[WHAT YOU NEED TO DO]
- a) In the passage about the Fund's administrator and investment transactions, which entity serves as the primary custodian of the Fund's assets?
- b) Continue the passage about the Fund's administrator, custodian and investment transactions, starting after its final sentence.

UMB Fund Services, Inc. serves as administrator (the “Administrator”) to the Fund and provides certain accounting, administrative, record keeping and investor related services. The Fund pays a monthly fee to the Administrator based upon average Members’ Equity, subject to certain minimums. UMB Bank, N.A. (the “Custodian”), an affiliate of the Administrator, serves as the primary custodian of the assets of the Fund, and may maintain custody of such assets with U.S. and non-U.S. sub-custodians, securities depositories and clearing agencies.

 

6. INVESTMENT TRANSACTIONS

For the year ended March 31, 2018, the purchase and sale of investments, excluding short-term investments and U.S. Government securities were $13,929,521 and $3,047,774, respectively.

[EXTRACTED MATERIAL]
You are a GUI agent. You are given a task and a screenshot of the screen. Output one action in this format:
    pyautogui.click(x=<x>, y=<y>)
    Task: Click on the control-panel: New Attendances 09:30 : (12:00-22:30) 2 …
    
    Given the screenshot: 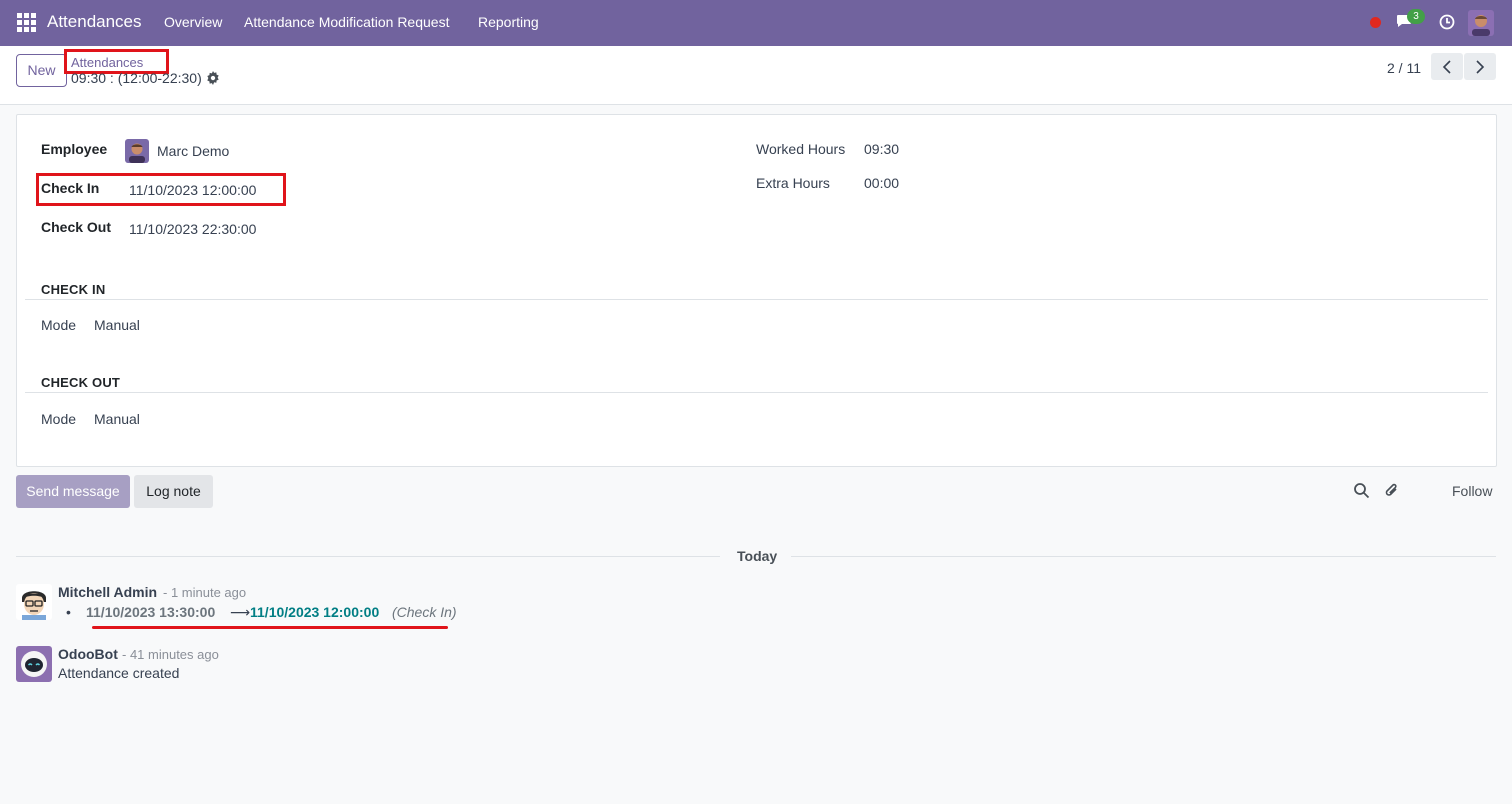 What is the action you would take?
    pyautogui.click(x=756, y=76)
    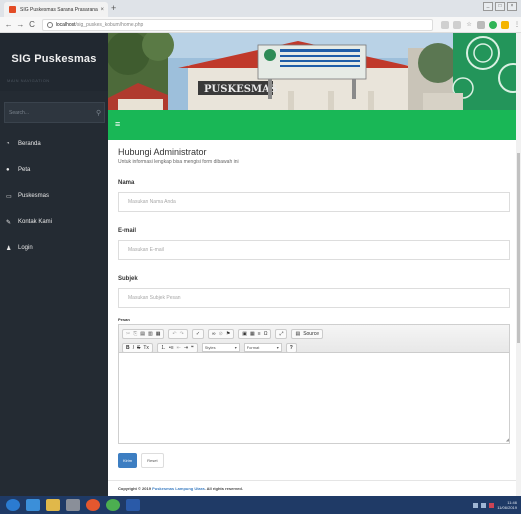  Describe the element at coordinates (318, 202) in the screenshot. I see `nama-input` at that location.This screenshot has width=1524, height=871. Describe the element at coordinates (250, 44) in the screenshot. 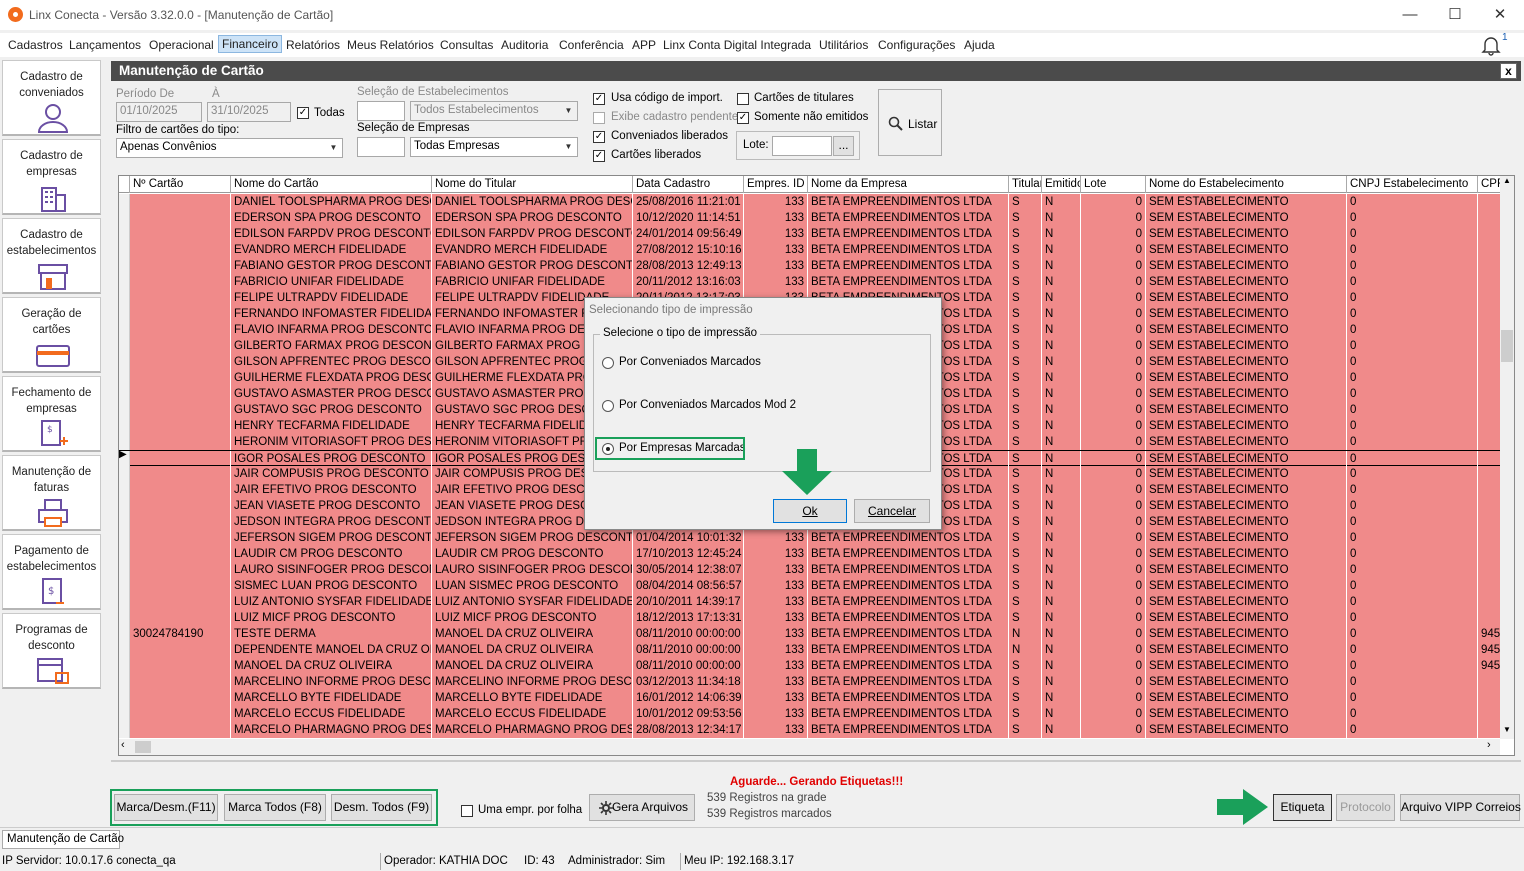

I see `menu-financeiro: Financeiro` at that location.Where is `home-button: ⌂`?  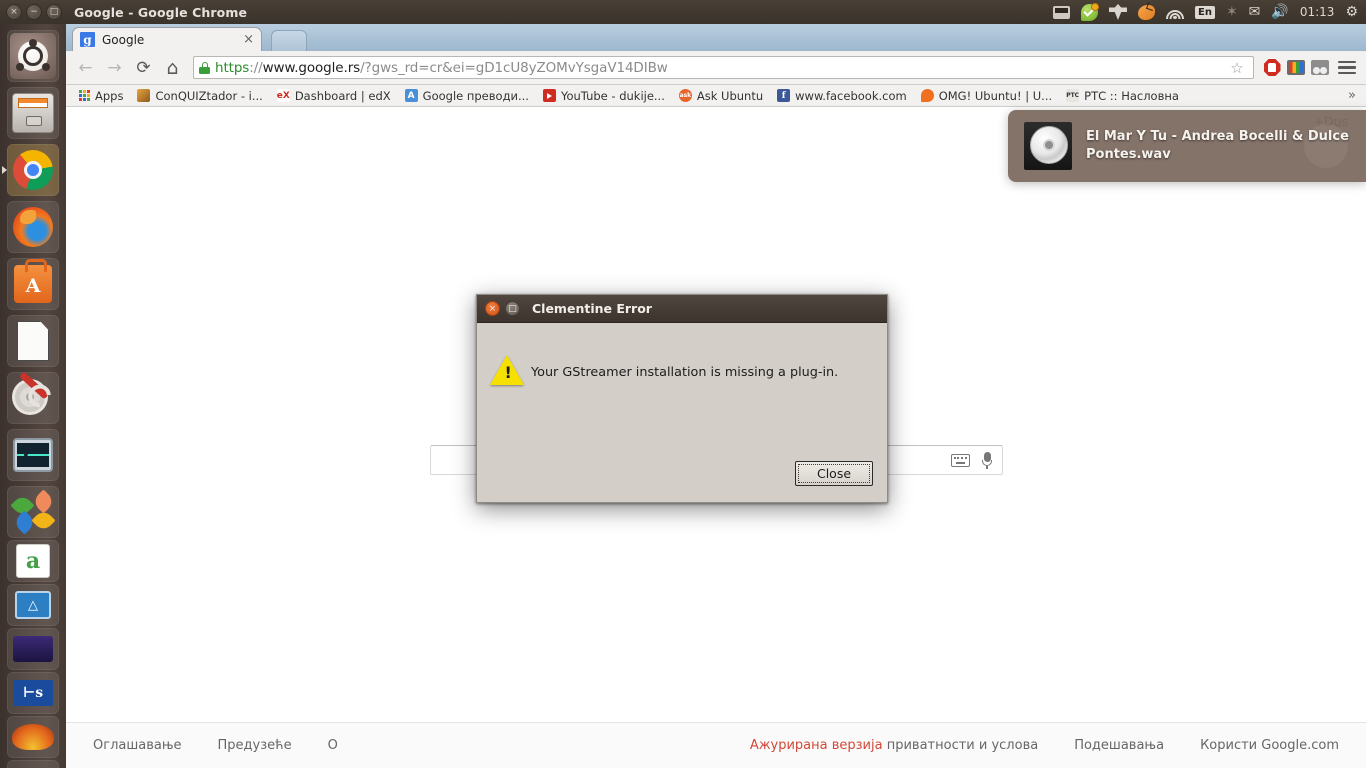 home-button: ⌂ is located at coordinates (172, 68). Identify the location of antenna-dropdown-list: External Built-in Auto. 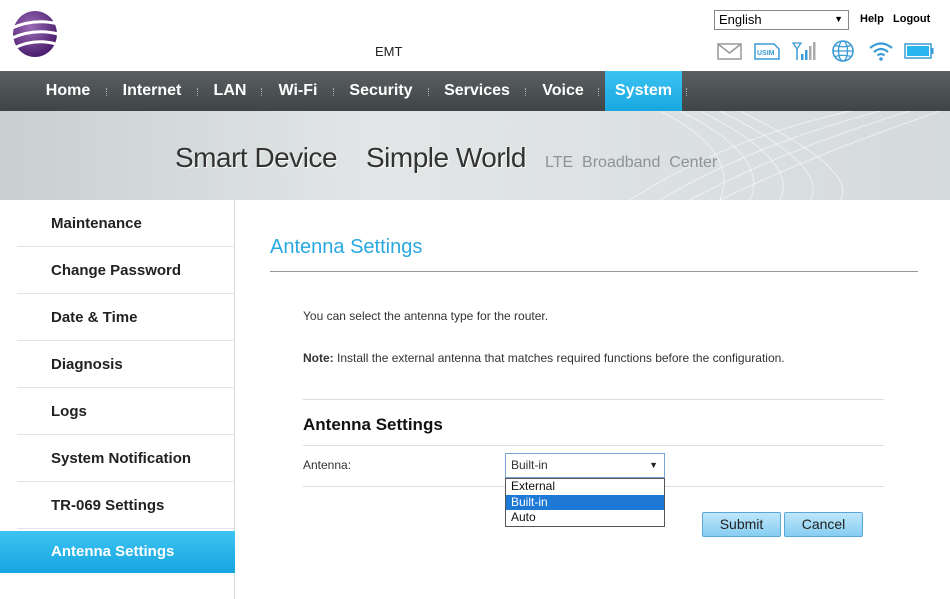
(585, 502). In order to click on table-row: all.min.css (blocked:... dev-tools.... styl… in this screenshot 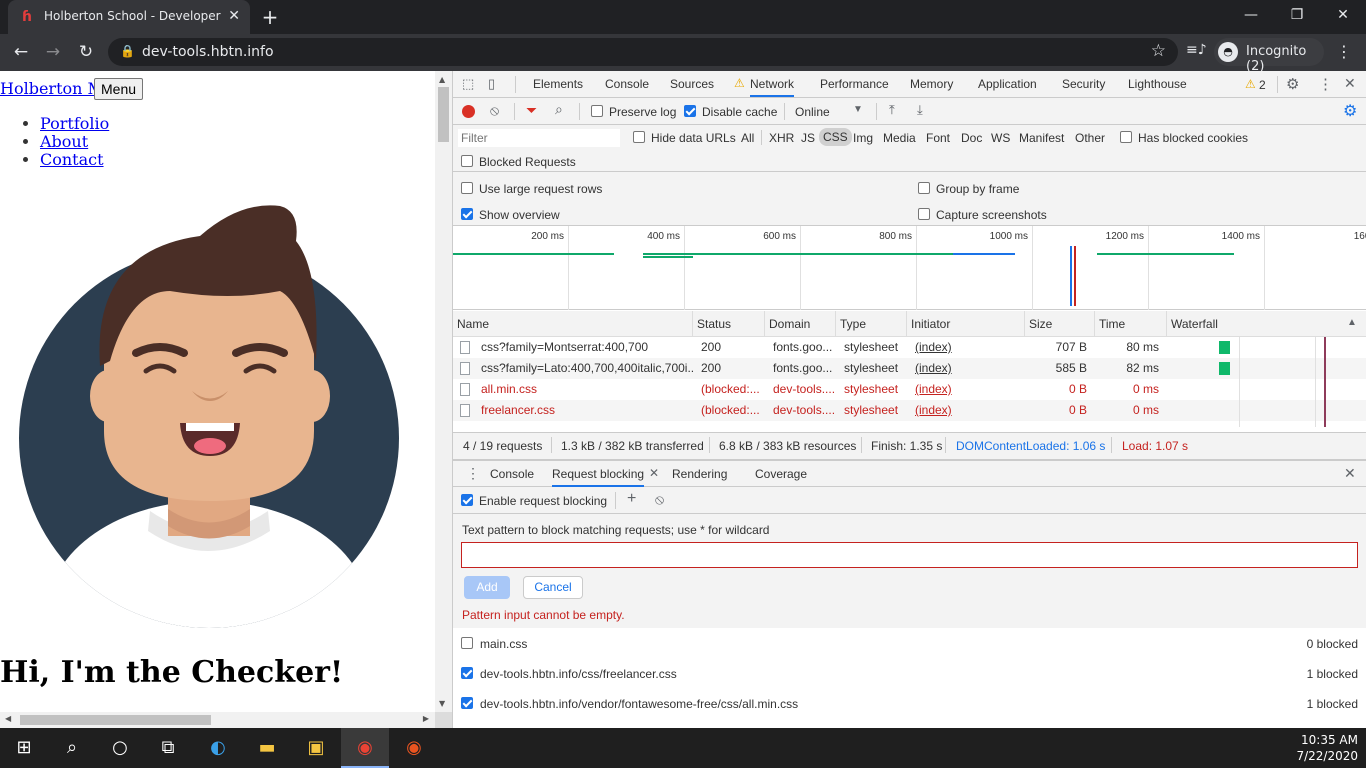, I will do `click(910, 390)`.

[RESPONSES BY ITEM NUMBER]
- a) UMB Bank, N.A.

- b)
7. CAPITAL SHARE TRANSACTIONS

Shares are generally offered for purchase as of the first day of each calendar month at the Fund’s then-current Members’ Equity per Share (determined as of the close of the preceding month), except that Shares may be offered more or less frequently as determined by the Board in its sole discretion. Transactions in Shares were as follows:

 

Shares outstanding, October 1, 2016*     
Shares issued   6,986.022 
Shares reinvested   - 
Shares redeemed   - 
Shares outstanding, March 31, 2017   6,986.022 
Shares issued   11,013.537 
Shares reinvested   15.779 
Shares redeemed   - 

 

  13

 

 

INFINITY LONG/SHORT EQUITY FUND, LLC
(a Delaware Limited Liability Company)
Notes to Financial Statements – March 31, 2018 (continued)

 

7.  CAPITAL SHARE TRANSACTIONS(continued)    
Shares outstanding, March 31, 2018   18,015.338 

 *Commencement of operations.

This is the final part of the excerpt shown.